UNITED COMPANIES RECEIVES APPROVAL FOR DISCLOSURE STATEMENTS AND VOTING
SOLICITATION PROCEDURES BATON ROUGE, LA - July 13, 2000 United Companies
Financial Corporation (OTC:UCFNQ) announced that, in connection with the chapter
11 cases of United Companies and certain of its subsidiaries, which cases are
pending in the U.S. Bankruptcy Court for the District of Delaware in Wilmington,
the Bankruptcy Court approved the Debtors' Disclosure Statement; the Equity
Committee's Disclosure Statement; and solicitation procedures and form of
ballots in connection with the Debtors' Second Amended Plan of Reorganization
and the Equity Committee's Second Amended Plan of Reorganization. The Debtors
have retained an Information Agent to respond to inquiries regarding the
Debtors' Plan, the Debtors' Disclosure Statement, the Equity Committee's Plan,
the Equity Committee's Disclosure Statement and the submission of ballots. The
Information Agent can be reached at 888-559-9367. For voting purposes and
mailing of notices, June 30, 2000 shall be the Record Holder Date for the
holders of claims and interests. The voting deadline is 4:00 PM Eastern time on
August 10, 2000. A hearing to consider confirmation of the respective plans of
reorganization is scheduled to commence on August 15, 2000 at 9:30 AM.

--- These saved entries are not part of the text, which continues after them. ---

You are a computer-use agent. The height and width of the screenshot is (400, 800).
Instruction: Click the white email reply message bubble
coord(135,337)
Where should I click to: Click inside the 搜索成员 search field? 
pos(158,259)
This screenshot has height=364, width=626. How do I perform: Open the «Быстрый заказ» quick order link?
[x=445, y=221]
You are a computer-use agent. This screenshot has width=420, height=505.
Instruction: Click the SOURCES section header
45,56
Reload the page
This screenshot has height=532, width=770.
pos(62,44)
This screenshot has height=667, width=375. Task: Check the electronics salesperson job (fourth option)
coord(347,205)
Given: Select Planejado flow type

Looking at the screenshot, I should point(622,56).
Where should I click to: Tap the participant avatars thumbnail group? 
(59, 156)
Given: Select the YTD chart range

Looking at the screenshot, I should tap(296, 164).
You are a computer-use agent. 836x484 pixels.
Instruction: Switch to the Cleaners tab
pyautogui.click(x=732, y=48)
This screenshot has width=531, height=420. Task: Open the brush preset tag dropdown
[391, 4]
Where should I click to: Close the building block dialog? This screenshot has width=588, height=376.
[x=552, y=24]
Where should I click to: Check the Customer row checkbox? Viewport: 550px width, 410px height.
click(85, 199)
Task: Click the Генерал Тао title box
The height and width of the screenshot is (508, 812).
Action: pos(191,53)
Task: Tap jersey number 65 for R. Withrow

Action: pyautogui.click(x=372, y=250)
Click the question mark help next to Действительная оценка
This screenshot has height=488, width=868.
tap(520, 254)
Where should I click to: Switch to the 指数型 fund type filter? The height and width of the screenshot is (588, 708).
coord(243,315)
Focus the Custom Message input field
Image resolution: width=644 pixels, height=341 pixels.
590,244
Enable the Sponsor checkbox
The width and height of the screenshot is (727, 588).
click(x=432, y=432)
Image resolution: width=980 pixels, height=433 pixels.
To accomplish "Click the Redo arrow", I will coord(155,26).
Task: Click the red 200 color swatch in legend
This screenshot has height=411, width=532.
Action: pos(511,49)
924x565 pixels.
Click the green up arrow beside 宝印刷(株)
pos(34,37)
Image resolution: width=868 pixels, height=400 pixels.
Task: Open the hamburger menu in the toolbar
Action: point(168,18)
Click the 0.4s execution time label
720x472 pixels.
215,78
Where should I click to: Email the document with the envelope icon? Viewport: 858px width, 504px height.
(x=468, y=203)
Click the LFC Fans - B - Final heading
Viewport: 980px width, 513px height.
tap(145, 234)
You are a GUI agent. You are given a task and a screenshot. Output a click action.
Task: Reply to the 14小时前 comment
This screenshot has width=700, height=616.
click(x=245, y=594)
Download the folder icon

The Debtors' Plan is based upon its previously announced sale of its whole loan
portfolio and residual and other interests and servicing rights to EMC Mortgage
Corp. The Equity Committee's Plan is based upon a continuation of the servicing
of United Companies' loan portfolios through the engagement of a sub-servicer.
Both the Debtors and the Equity Committee have reserved their rights to amend
their respective proposed plans of reorganization.

<PAGE>


On May 30, the Company announced that it and certain subsidiaries signed an
Asset Purchase Agreement and a Mortgage Loan and REO Property Purchase Agreement
for the sale of substantially all of its whole loan portfolio and REO
properties, assets related to its mortgage servicing operations and its interest
only and residual interests as of December 31, 1999, to EMC Mortgage Corporation
and EMC Mortgage Acquisition Corp., subsidiaries of The Bear Stearns Companies,
Inc., for an aggregate cash purchase price of approximately $781 million,
subject to adjustments, plus the assumption of certain liabilities. United
Companies' cash on hand and certain other assets are not included in the sale.
The sales are subject to the approval of the United States Bankruptcy Court and
the submission of higher or better offers pursuant to bidding procedures
approved by the Bankruptcy Court, as well as the satisfaction of certain other
conditions.

Under the bidding procedures previously approved by the Bankruptcy Court,
interested parties have an opportunity to submit separate bids on (1) the
Company's whole loan portfolio and REO properties and (2) the Company's mortgage
servicing operations and interest only and residual interests prior to the
respective sale hearings. The Company continues to provide due diligence to
several parties interested in purchasing the whole loan portfolio, the residual
loan portfolio, or both.

United Companies Financial Corporation is a specialty finance company that
historically provided consumer loan products nationwide and currently provides
loan services through its lending subsidiary, UC Lending(R). The Company filed
for chapter 11 on March 1, 1999.

<PAGE>

The following is a "Safe Harbor"' Statement under the Private Securities
Litigation Reform Act of 1995: The statements contained in this release that are
not historical facts are forward-looking statements based on the Company's
current expectations and beliefs concerning future developments and their
potential effects on the Company. There can be no assurance that future
developments affecting the Company will be those anticipated by the Company.
Actual results may differ from those projected in the forward-looking
statements. These forward-looking statements involve significant risks and
uncertainties (some of which are beyond the control of the Company) and are
subject to change based upon various factors, including but not limited to the
following risks and uncertainties: the developments in and outcome of the
Company's Chapter 11 reorganization proceedings; the ability to access loan
facilities in amounts necessary to fund the Company's operations; the successful
disposition of its existing loan portfolio and repossessed real estate
properties; the ability of the Company to successfully restructure its balance
sheet; the ability of the Company to retain an adequate number and mix of its
employees; the effect of the Company's policies including the amount of Company
expenses; actual prepayment rates and credit losses on loans sold as compared to
prepayment rates and credit losses assumed by the Company at the time of sale
for purposes of its gain on sale computations; the quality of the Company's
owned and serviced loan portfolio including levels of delinquencies, customer
bankruptcies and charge-offs; adverse economic conditions; competition; various
legal, regulatory and litigation risks and other risks detailed from time to
time in the Company's Securities and Exchange Commission filings. The Company
undertakes no obligation to publicly update or revise any forward-looking
statements, whether as the result of new information, future events or
otherwise.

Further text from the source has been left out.